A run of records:
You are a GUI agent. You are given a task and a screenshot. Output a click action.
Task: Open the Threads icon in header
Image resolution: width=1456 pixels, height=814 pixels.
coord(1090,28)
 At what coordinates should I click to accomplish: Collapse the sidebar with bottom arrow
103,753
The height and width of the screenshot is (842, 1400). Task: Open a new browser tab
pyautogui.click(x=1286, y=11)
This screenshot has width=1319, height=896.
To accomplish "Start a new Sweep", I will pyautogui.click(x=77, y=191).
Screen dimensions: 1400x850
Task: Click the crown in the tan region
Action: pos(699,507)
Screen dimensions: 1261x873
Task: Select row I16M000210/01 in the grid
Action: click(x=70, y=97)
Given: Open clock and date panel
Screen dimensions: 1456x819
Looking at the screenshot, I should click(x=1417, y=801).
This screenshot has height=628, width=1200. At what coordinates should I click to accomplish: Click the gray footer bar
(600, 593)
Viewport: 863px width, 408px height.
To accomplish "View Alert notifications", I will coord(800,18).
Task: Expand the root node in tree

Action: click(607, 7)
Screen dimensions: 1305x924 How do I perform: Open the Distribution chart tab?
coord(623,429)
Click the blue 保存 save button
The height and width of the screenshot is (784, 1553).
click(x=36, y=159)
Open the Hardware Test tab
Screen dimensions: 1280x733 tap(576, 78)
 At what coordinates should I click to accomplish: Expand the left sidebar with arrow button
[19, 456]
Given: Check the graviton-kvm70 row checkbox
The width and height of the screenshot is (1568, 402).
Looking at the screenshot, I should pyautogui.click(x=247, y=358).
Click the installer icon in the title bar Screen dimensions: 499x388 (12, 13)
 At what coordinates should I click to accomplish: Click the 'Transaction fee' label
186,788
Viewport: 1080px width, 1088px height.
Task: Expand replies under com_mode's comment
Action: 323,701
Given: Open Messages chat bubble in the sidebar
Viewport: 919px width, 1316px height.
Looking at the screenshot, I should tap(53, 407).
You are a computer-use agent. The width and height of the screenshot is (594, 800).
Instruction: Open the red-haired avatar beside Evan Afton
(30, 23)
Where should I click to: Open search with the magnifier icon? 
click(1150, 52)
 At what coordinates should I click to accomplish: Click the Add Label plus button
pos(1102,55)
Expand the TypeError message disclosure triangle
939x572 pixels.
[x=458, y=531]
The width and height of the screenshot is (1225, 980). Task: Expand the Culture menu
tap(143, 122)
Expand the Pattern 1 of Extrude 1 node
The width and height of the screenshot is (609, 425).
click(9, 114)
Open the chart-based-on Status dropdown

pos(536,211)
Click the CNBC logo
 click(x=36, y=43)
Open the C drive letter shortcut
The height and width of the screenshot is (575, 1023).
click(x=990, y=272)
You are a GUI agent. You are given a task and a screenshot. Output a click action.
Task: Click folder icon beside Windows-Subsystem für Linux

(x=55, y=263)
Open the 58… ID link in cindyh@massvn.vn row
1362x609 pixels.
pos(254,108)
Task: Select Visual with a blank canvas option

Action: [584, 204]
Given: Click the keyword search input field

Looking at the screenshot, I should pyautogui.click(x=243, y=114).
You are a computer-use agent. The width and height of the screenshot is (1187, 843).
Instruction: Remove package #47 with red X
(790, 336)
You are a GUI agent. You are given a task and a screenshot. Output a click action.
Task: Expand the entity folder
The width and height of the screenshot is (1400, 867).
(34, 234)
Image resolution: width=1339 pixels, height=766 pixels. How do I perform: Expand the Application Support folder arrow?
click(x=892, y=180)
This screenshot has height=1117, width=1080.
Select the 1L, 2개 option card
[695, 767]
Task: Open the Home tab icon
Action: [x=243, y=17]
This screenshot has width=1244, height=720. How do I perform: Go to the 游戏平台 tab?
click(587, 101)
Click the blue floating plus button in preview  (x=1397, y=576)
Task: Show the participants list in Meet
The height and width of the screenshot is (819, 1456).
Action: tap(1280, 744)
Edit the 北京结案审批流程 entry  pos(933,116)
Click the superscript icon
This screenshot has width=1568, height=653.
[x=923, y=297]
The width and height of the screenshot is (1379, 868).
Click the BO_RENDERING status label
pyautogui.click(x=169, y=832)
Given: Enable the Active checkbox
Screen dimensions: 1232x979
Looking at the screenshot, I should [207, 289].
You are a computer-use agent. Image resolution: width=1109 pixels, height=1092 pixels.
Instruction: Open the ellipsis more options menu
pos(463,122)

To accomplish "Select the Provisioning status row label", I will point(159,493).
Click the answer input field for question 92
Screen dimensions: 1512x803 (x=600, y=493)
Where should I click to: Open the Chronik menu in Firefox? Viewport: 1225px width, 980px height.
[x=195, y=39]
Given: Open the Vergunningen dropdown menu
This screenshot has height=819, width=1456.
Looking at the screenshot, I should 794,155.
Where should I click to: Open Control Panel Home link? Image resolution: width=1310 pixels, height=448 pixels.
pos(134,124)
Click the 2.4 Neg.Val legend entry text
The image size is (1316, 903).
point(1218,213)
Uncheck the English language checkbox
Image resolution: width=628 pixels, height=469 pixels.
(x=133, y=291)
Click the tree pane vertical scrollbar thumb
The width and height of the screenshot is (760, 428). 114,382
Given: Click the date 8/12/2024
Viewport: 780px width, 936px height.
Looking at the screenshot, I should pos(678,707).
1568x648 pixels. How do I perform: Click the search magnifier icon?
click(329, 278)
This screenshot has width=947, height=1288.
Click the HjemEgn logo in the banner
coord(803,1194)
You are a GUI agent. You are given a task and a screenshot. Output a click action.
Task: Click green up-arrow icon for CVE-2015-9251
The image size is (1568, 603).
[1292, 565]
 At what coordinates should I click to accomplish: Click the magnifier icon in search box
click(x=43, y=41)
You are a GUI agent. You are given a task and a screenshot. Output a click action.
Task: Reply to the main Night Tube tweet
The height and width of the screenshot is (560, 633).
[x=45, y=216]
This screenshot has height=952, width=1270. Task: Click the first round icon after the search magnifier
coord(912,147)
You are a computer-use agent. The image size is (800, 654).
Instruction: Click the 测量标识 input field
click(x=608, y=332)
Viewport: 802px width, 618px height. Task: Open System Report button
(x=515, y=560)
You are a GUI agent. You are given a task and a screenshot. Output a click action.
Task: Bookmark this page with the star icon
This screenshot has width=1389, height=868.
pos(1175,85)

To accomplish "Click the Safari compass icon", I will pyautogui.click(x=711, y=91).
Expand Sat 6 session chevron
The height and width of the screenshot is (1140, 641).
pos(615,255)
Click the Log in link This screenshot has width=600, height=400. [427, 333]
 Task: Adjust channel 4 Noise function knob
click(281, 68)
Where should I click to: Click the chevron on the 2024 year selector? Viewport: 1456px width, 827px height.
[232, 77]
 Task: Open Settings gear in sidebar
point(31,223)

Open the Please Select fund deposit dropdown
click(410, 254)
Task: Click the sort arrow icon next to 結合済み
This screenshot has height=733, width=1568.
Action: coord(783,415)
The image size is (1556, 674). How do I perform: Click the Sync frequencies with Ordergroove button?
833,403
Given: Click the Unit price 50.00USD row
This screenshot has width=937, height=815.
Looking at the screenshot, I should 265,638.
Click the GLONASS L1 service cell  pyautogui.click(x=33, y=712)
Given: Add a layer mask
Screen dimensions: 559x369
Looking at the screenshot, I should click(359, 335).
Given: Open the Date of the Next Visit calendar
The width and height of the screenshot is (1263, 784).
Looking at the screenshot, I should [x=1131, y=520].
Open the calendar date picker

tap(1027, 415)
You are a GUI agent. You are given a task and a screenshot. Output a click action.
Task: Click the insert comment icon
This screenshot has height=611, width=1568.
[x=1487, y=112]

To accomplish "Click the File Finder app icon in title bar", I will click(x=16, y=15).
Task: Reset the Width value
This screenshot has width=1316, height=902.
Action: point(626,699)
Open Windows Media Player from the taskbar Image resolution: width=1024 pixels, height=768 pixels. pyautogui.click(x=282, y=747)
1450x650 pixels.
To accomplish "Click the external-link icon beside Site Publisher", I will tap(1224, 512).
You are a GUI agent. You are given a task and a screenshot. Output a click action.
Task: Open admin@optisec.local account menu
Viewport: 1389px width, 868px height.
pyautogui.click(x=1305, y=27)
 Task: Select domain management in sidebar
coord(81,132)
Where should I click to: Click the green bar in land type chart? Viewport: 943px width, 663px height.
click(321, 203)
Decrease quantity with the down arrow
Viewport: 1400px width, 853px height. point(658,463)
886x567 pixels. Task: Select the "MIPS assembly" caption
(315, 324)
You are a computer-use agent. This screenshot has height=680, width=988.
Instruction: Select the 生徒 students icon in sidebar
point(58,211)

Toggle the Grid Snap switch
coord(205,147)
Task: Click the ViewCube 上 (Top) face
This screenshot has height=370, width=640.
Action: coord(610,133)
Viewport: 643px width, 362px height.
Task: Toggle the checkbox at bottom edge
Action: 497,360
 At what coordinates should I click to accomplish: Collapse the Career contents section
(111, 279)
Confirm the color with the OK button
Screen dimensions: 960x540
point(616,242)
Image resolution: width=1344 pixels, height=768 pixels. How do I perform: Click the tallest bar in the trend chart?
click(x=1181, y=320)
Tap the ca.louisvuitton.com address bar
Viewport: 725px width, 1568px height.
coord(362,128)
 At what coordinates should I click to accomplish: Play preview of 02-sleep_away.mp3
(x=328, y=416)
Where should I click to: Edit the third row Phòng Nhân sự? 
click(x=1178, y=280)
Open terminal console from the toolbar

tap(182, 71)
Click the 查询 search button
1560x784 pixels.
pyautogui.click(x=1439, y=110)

> [TASK GOAL]:
Pull out every line above that contains the string "Instruction". Match case, so only lines with that exact capitalization count.

> [PROBLEM SOLUTION]:
Instruction: Open the red-haired avatar beside Evan Afton
Instruction: Remove package #47 with red X
Instruction: Open the ellipsis more options menu
Instruction: Click the 测量标识 input field
Instruction: Select the 生徒 students icon in sidebar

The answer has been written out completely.